O Tigre Branco mostra as diferentes faces da Índia com uma fotografia marcante e até mesmo desconfortante. Desde uma Deli desenvolvida e sofisticada, até vilarejos e locais onde as pessoas fazem suas necessidades nas ruas, não possuem práticas de higiene básica, como escovar os dentes ou trocar de roupa. Uma abordagem política consegue ser inserida ao mostrar uma mínima parte da população mais preocupada em dar celulares e tecnologia aos mais pobres, embora não se preocupe em entregar coisas essenciais como água, comida e saneamento básico. O que é chamado de servidão é visivelmente uma espécie de escravidão mascarada por aspectos culturais.

O elenco é de primeira. Adarsh Gourav entrega um protagonista que passa de um servo capaz de se humilhar até um homem que se fortalece a partir do sofrimento.
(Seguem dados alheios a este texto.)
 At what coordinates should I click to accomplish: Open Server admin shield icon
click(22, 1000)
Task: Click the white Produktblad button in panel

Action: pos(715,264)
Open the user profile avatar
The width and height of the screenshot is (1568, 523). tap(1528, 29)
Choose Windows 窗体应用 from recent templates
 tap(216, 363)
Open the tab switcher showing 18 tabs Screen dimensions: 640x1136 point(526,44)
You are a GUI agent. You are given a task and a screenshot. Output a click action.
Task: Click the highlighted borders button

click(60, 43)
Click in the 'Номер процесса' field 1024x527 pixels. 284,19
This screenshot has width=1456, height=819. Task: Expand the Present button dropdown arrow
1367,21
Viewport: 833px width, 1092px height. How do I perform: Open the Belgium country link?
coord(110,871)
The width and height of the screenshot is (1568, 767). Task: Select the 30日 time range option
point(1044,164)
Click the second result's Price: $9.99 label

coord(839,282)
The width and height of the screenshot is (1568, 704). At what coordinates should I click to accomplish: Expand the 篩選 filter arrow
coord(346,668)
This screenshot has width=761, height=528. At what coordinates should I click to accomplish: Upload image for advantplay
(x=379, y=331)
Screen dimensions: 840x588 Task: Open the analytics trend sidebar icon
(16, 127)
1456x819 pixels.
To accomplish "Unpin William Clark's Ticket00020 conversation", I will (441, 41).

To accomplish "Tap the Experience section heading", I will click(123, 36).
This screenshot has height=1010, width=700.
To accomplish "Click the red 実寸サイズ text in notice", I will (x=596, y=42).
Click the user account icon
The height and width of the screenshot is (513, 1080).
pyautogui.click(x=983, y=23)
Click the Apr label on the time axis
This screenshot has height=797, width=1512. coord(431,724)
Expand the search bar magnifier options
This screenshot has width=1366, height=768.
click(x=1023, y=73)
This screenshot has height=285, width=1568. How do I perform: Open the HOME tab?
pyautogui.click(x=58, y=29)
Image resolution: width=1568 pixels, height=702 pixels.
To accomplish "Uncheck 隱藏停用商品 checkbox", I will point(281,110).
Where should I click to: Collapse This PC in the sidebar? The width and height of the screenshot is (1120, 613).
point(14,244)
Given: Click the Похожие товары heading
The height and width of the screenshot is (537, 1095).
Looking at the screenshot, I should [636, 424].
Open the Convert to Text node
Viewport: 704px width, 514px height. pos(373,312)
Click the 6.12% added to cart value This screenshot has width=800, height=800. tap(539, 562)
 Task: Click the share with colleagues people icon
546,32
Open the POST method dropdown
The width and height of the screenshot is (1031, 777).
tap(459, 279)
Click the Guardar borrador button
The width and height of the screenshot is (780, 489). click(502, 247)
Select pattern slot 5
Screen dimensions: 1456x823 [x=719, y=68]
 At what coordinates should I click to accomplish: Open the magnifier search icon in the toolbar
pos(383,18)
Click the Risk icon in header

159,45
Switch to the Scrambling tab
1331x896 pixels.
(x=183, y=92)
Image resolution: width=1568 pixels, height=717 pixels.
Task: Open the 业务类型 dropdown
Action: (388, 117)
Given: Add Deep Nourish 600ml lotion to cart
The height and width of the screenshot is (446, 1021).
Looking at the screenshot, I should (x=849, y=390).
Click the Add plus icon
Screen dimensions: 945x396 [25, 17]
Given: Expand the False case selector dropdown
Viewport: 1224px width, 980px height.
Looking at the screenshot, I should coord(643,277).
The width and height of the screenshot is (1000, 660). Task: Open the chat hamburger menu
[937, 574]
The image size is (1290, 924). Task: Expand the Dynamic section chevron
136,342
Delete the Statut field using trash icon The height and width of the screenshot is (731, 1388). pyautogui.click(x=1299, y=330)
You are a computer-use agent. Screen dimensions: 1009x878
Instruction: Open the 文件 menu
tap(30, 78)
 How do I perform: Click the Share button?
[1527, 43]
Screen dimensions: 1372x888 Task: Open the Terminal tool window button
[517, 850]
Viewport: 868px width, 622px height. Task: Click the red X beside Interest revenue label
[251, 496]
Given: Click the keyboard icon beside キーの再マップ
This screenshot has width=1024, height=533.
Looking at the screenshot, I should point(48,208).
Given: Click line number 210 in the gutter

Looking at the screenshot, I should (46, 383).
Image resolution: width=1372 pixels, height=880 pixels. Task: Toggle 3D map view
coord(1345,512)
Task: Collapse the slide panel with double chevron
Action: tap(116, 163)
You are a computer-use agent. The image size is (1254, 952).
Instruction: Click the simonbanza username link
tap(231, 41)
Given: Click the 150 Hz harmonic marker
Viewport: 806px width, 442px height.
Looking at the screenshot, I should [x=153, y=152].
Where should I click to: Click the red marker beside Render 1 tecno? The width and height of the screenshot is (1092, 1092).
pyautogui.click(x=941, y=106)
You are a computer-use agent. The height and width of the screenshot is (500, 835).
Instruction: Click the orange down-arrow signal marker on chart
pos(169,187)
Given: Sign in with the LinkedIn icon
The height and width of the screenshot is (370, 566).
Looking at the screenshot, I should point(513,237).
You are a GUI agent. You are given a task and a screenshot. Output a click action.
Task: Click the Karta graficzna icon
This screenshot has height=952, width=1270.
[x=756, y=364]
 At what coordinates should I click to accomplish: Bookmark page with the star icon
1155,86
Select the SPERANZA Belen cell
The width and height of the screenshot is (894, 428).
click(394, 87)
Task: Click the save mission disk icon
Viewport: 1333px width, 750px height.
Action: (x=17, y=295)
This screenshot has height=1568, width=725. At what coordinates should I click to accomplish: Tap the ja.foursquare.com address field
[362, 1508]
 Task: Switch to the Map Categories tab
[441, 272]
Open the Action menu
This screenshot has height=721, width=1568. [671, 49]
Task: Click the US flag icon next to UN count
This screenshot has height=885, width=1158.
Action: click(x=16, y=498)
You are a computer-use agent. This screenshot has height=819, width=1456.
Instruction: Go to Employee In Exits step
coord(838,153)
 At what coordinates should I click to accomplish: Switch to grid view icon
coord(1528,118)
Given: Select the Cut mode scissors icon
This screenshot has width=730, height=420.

É fácil de ter empatia pelo personagem e torcer por ele, ainda que não seja um herói clássico. Sua atuação é de uma força tremenda e certamente pode lhe render uma indicação ao Oscar. Priyanka Chopra a estrela da série Quântico (2015) arrasa na personagem, ao se mostrar sensível com algumas questões sociais, mas conivente quando lhe convém, ao passo que Rajkummar Rao, encarna um personagem que coloca na balança sempre a família como prioridade, ainda que isso signifique tomar decisões ruins.

O longa possui alguns plots interessantes que nos levam a uma outra reflexão. Os fins justificam os meios? O dilema do Robin Hood é trazido à tona, quando vemos o oprimido se voltar contra o opressor.

Suas mais de duas horas acabam por tornar repetitivo alguns ensinamentos e fazem com que o filme gire em alguns círculos dispensáveis. Ainda assim, O Tigre Branco é um filme denso, impactante e necessário, por mostrar algumas verdades sem sutileza, tirando o telespectador da zona de conforto. Espero que o filme seja bem sucedido na temporada de premiações, com ao menos algumas indicações, já que ele é muito mais palatável ao público do que boa parte das obras que vêm sendo tidas como favoritas. Agora nos restar torcer.